▶ **What to work on**
Give the line with "Screen dimensions: 694x446" again, along with every line below it to the end of the records, word for word.

Pixel coordinate grounding data:
────

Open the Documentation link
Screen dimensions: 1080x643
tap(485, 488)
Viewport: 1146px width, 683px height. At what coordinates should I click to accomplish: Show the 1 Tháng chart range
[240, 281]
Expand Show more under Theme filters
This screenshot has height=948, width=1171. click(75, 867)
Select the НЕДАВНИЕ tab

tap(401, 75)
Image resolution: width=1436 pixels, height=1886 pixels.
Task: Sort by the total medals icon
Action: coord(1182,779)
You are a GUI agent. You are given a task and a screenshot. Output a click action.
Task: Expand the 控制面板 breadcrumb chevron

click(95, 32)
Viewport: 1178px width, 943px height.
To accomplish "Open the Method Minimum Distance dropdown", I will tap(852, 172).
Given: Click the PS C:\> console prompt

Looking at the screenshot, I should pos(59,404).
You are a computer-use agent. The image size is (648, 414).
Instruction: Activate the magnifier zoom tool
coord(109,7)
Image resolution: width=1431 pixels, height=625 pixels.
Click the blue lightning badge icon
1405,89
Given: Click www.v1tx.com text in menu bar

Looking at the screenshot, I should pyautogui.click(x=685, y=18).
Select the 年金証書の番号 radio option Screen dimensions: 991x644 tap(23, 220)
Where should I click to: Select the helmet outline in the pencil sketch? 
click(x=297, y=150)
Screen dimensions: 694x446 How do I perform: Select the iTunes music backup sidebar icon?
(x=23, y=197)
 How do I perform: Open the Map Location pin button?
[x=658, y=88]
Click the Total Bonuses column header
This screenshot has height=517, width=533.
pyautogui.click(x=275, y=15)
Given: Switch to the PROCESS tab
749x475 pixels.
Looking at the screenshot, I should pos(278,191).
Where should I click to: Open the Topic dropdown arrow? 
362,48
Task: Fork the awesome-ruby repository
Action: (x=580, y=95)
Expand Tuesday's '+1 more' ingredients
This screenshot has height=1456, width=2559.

────

▶ **The completed task**
Screen dimensions: 694x446 How do I perform: Select the iTunes music backup sidebar icon?
(x=23, y=197)
 How do I perform: Open the Map Location pin button?
[x=658, y=88]
Click the Total Bonuses column header
This screenshot has height=517, width=533.
pyautogui.click(x=275, y=15)
Given: Switch to the PROCESS tab
749x475 pixels.
Looking at the screenshot, I should pos(278,191).
Where should I click to: Open the Topic dropdown arrow? 
362,48
Task: Fork the awesome-ruby repository
Action: (x=580, y=95)
Expand Tuesday's '+1 more' ingredients
This screenshot has height=1456, width=2559.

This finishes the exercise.